When we reported on Augmedix's $17 million funding round last week, we noted that most of the other healthcare-focused Google Glass startups had pivoted into other areas. We mentioned Pristine, Wearable Intelligence, and Remedy, but left out a few more, including CrowdOptic, an enterprise livestreaming company that, in fact, continues its work in healthcare.
CrowdOptic today announced its first integration with Cisco's team communications app Jabber. Physicians at the UCSF Medical Center at Parnassus will be able to access Cisco Jabber through their smart glasses, using CrowdOptic software. The technology can be used for real time virtual consults or to livestream surgeries or other procedures, in order to train surgeons and medical students.

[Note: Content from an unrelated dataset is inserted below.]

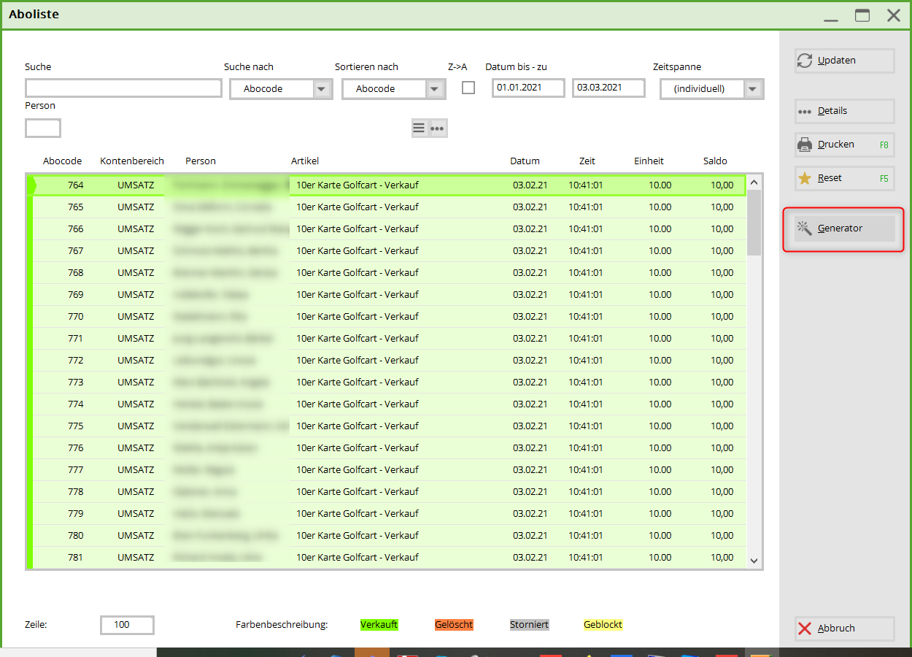Click the Suche text input field

pos(123,88)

"The integration will allow for streaming live clinical procedures to multiple individuals within the hospital setting through the Jabber technology for training and educational purposes," a CrowdOptic spokesperson told MobiHealthNews in an email. "The integration will also allow for video communication through Jabber hospital wide, connecting the four campuses, clinics and patient transport within the system. The physicians will have live, real time access to patients throughout the hospital (remotely) using the Jabber/Crowd Optic [system]."
UCSF has been working with CrowdOptic since 2014, when they began using CrowdOptic to test how the software could help faculty in the Department of Orthopaedic Surgery. During the trial period, surgeons at UCSF used the app to communicate with remote physicians and also train residents. The broadcasts of these surgeries were sent to remote and local televisions so that any number of hospital faculty members could watch.
"We see strong potential for technology to enhance the training of physicians who will benefit from live perspectives of views that have been to date restricted by the realities of modern day orthopedic surgery," UCSF Chair of Orthopaedic Surgery Dr. Thomas Vail said in a statement at the time. "These include physicians developing new clinical procedures and techniques to more fundamental training principles such as understanding the 3-dimensionality of anatomy required in modern orthopedics."
Earlier this month, the company announced that it had completed its 10,000th enterprise livestream and it has made $1.5 million in contract bookings from its top four customers: UCSF, the Denver Broncos, Futton, and an unnamed medical device company. Last month, CrowdOptic launched its first hardware product, an easy-to-use streaming camera called the CrowdOptic Eye.
One other startup we've written about previously was also working on surgical streaming: VitalMedicals, who had tested their software at Stanford University and raised a $1 million round last February. Like a few other Google Glass startups, VitalMedicals has changed its focus since then. It's also changed its name: In August of last year it became Vital Enterprises and it now no longer lists healthcare as a customer vertical on its website.